TASK DESCRIPTION: Format the lines beginning with the one containing "has width=599, height=426." and ending with the one containing "The image size is (1596, 2324).", inclusive, as a JSON array of strings with one string per line and blank lines omitted.

Start of SUPPLIED RECORDS

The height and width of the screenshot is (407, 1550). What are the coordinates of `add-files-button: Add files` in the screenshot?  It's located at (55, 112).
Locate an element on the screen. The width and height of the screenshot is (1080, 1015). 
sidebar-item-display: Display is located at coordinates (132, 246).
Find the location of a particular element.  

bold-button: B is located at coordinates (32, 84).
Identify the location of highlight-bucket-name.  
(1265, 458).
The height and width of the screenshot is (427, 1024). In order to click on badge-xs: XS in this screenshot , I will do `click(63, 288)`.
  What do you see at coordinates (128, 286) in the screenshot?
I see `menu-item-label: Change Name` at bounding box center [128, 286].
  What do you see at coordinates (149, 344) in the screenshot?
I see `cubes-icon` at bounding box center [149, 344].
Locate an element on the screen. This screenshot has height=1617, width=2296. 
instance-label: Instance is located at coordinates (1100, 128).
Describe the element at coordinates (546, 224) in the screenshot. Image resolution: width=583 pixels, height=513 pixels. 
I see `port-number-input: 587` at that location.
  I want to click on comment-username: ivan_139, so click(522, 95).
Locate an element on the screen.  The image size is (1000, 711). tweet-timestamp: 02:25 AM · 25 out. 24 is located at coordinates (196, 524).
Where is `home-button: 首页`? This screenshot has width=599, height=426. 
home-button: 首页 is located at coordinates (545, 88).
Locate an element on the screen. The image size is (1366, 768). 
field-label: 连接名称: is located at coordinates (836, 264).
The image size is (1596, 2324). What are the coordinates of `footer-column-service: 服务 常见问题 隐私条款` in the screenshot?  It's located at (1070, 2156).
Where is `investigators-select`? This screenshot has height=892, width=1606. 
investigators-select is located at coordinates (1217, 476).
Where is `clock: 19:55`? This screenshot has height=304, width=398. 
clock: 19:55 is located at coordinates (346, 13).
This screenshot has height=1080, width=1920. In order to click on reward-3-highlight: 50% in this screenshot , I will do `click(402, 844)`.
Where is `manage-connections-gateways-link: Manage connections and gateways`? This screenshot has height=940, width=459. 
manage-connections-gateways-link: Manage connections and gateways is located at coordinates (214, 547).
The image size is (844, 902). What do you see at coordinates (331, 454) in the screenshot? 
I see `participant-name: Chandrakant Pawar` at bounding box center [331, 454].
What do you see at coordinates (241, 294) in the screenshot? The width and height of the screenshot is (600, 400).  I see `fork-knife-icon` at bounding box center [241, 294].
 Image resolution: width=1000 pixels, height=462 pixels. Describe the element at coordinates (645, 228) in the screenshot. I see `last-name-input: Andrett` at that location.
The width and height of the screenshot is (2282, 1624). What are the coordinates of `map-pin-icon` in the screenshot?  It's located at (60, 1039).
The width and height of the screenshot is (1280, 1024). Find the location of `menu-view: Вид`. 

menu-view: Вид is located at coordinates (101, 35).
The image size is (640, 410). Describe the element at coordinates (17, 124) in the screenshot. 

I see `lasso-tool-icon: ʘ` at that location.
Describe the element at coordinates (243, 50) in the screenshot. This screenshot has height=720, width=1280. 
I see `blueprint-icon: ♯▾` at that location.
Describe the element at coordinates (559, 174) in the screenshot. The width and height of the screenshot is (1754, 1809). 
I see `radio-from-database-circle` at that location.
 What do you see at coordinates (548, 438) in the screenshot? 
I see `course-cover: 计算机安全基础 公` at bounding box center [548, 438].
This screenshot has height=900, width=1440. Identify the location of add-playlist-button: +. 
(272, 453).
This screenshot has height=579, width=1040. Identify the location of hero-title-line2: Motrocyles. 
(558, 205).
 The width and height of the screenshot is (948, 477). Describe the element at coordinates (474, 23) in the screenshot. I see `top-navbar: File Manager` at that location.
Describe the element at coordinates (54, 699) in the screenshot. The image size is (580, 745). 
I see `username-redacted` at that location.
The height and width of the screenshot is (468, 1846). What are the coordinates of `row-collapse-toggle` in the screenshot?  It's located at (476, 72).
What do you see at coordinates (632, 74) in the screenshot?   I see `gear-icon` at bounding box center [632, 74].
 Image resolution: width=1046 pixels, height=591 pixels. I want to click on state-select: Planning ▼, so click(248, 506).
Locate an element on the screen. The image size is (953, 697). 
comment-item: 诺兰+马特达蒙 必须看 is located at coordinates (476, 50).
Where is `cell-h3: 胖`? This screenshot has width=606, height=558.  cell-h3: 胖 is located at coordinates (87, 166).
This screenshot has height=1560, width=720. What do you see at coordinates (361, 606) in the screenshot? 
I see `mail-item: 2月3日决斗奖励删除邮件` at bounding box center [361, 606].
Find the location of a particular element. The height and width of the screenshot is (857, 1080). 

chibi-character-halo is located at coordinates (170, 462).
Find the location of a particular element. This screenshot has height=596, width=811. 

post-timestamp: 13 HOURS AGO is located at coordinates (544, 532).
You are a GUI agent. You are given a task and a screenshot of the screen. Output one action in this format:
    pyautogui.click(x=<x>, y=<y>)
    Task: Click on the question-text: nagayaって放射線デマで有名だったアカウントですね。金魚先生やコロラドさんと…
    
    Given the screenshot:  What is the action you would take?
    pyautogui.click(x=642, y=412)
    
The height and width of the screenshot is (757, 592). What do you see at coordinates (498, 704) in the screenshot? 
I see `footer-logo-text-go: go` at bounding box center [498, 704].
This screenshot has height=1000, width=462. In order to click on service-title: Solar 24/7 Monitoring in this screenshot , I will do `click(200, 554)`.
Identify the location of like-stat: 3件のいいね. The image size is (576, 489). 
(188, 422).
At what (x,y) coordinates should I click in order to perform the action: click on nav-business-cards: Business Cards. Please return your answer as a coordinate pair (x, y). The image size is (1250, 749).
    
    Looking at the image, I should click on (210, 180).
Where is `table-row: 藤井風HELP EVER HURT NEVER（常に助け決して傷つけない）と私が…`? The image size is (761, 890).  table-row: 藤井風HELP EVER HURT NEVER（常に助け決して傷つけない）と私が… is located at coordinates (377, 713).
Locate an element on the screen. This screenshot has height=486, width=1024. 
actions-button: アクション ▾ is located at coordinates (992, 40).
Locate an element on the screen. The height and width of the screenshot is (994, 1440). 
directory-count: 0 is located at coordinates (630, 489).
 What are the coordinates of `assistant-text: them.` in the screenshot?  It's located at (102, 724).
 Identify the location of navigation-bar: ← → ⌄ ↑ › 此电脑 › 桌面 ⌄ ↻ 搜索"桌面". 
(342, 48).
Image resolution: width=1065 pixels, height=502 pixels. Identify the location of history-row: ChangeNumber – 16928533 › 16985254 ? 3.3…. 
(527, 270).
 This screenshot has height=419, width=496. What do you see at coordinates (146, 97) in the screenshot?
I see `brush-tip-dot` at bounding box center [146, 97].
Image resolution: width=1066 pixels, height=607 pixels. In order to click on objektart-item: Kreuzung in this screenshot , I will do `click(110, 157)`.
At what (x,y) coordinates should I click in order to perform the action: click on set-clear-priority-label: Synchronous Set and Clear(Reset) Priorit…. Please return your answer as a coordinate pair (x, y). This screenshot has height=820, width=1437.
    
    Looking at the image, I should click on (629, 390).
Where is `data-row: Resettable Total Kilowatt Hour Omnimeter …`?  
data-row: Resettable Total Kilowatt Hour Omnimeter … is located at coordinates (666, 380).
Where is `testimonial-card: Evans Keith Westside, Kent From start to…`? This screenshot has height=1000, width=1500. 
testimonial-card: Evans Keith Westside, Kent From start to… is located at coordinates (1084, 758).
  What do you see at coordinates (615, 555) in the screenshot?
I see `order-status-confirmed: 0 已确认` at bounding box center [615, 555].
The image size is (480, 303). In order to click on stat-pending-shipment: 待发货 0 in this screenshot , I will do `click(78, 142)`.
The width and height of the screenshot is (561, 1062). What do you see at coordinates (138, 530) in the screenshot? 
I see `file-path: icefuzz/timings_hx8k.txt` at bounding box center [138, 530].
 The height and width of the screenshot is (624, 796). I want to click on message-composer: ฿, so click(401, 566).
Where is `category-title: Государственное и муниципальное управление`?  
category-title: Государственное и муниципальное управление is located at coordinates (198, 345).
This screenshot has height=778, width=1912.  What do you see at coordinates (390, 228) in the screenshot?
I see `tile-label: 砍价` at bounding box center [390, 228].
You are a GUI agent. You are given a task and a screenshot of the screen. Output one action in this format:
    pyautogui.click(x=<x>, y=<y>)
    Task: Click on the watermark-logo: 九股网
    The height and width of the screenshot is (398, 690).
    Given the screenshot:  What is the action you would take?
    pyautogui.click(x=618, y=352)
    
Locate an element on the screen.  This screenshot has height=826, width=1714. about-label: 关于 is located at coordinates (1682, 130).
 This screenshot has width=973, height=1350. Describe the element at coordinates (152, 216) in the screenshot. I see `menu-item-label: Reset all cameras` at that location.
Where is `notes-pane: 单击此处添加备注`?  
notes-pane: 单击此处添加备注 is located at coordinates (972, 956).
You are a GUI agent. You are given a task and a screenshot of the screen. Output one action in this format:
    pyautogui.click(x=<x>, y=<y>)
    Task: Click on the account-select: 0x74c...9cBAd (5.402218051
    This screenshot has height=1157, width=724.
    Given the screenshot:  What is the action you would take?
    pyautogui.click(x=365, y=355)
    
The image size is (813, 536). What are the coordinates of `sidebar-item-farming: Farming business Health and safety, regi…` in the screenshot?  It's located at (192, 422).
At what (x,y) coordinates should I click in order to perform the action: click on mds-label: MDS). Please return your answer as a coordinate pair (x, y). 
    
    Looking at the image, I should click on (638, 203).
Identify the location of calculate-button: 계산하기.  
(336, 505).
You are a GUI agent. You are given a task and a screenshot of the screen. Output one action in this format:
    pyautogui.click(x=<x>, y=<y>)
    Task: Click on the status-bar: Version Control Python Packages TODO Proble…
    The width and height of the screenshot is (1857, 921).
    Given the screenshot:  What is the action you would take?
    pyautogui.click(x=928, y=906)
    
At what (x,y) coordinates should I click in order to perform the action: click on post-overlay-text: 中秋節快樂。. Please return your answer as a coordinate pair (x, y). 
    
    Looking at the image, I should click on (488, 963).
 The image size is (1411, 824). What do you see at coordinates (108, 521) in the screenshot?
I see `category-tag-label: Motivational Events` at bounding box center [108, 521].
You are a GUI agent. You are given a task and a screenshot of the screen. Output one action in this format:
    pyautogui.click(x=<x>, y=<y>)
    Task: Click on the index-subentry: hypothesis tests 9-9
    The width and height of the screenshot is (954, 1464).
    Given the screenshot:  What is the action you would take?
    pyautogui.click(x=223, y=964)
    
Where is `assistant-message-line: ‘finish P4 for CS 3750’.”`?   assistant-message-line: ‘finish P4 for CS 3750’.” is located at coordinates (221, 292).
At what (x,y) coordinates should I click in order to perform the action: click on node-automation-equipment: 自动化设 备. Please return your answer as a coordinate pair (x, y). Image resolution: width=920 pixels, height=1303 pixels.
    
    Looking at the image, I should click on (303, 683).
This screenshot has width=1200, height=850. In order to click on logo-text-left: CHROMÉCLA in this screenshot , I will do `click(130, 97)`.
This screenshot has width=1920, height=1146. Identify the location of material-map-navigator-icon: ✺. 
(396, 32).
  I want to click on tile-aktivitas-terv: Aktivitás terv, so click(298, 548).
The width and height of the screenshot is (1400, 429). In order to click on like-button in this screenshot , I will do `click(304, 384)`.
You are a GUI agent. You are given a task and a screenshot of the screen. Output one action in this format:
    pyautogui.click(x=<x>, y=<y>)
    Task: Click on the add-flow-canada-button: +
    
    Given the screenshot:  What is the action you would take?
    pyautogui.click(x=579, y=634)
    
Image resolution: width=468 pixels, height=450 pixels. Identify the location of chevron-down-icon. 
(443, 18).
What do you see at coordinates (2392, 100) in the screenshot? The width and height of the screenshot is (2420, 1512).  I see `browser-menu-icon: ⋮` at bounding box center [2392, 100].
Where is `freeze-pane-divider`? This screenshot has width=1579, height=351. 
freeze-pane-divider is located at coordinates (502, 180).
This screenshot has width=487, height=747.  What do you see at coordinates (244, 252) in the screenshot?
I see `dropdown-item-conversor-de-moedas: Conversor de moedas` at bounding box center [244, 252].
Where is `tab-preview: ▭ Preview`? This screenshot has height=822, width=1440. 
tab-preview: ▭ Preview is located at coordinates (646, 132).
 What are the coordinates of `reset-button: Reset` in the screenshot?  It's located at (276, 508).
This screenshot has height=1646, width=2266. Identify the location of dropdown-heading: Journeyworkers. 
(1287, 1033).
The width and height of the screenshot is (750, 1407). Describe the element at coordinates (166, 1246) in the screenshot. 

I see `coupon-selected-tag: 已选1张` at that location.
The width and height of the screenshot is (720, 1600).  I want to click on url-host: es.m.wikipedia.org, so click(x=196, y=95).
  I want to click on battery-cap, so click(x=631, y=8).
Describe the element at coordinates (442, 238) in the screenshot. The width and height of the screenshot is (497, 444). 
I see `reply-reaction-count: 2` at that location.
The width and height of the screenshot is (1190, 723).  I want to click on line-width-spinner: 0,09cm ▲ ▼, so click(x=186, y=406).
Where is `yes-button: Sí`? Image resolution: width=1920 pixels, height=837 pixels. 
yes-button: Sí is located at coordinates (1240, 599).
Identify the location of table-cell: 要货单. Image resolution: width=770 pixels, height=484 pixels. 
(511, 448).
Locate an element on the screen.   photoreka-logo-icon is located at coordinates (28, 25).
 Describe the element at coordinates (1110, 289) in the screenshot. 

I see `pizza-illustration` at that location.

End of SUPPLIED RECORDS

EXPECTED ANSWER:
[
  "Where is `home-button: 首页`? This screenshot has width=599, height=426. ",
  "home-button: 首页 is located at coordinates (545, 88).",
  "Locate an element on the screen. The image size is (1366, 768). ",
  "field-label: 连接名称: is located at coordinates (836, 264).",
  "The image size is (1596, 2324). What are the coordinates of `footer-column-service: 服务 常见问题 隐私条款` in the screenshot?  It's located at (1070, 2156)."
]